Sorry I didn’t get the chance to blog earlier today. It has been one of those days… I’ll publish this blog entry this evening and let it serve as my Thu/Fri blog entry.
In the education world, we talk about metacognition, which is thinking about how you think. You analyze your own thought process and try to understand what factors influence the way that you think. I have been thinking about my own metacognition lately. I have more questions than answers at this point, but I think that asking questions is a step in the right direction.
One stressor in my life is having too many people dependent upon me to help them with their own issues. I am sooo NOT someone who wants a codependent relationship with anyone, yet I am awakening to the realization that I have set up several codependent relationships in my life. I invite others in to depend upon me and then get annoyed that I have all of these people depending upon me. Why do I do this? I don’t know.

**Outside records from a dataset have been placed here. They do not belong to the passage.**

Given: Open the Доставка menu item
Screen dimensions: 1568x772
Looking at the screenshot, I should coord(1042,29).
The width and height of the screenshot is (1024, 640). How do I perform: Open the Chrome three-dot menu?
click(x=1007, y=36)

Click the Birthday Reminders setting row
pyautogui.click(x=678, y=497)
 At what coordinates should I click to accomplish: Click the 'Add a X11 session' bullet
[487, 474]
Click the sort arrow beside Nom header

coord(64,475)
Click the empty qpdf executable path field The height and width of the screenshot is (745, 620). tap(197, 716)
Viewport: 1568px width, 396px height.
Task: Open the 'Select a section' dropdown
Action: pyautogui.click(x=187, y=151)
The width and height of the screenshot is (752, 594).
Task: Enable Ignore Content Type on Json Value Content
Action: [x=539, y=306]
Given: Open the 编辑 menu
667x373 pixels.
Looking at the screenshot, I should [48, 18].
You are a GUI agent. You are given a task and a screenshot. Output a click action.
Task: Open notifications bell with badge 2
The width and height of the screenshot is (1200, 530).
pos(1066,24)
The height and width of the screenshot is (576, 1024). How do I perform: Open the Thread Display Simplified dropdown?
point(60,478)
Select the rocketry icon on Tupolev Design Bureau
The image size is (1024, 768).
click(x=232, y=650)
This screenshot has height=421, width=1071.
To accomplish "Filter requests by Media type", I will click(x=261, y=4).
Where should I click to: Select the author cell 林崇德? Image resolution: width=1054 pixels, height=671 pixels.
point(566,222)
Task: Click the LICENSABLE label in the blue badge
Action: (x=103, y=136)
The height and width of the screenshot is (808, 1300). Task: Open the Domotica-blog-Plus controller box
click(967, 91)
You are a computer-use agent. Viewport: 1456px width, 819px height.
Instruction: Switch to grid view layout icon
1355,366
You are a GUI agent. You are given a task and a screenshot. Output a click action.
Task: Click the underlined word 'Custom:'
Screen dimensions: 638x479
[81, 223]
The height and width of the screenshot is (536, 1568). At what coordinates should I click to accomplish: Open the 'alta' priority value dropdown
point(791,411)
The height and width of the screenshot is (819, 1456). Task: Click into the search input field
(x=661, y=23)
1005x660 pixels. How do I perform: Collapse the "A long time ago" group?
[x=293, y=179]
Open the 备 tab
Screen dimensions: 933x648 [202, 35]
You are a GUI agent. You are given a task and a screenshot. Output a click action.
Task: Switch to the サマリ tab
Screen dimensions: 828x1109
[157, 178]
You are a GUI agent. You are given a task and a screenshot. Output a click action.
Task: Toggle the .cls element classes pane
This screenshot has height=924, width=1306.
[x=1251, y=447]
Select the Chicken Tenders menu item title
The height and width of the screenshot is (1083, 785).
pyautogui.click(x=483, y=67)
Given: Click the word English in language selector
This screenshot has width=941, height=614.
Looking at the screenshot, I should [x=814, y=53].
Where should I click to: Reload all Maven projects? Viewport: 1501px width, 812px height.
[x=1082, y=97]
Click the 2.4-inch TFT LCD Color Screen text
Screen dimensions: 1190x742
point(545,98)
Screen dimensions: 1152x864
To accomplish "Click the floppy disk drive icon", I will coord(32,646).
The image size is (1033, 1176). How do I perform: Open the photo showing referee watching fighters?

So, I have been taking a step back and analyzing my own thought process. For example, I was thinking about an acquaintance and wondering X, Y, and Z about her. I thought about whether she is lonely in her life because of X, Y, and Z. I stopped myself and asked myself why I care. Why do I feel responsible for noticing lonely people and stepping in to help them feel less lonely? I don’t know. I chose to stop thinking about this acquaintance and wondering about her situation.
I am not a nosy person, nor am I a busybody. However, if I see someone hurting and have the ability to ease that hurt, I feel compelled to offer a shoulder. Why? I don’t know. My first guess is that I treat others how I wish I had been treated. So, perhaps I am trying to ease the pain in myself that was not eased as a hurting child??
Because I am not gossipy or nosy, many people do confide in me when given the opportunity. I’ll sense that they need X, and I will connect with them and offer a safe emotional place to release their pain. This isn’t something I set out to do – it just comes naturally. It is common for someone who rarely confides in anyone to open up to me pretty quickly. I frequently hear, “I have never told anyone this,” or “I never talk about this.”
While I have this gift to empathize, it doesn’t mean that I must always use it, so why do I? Why do I use it to the point of wearing myself out? I don’t know. Like I said – many more questions than answers.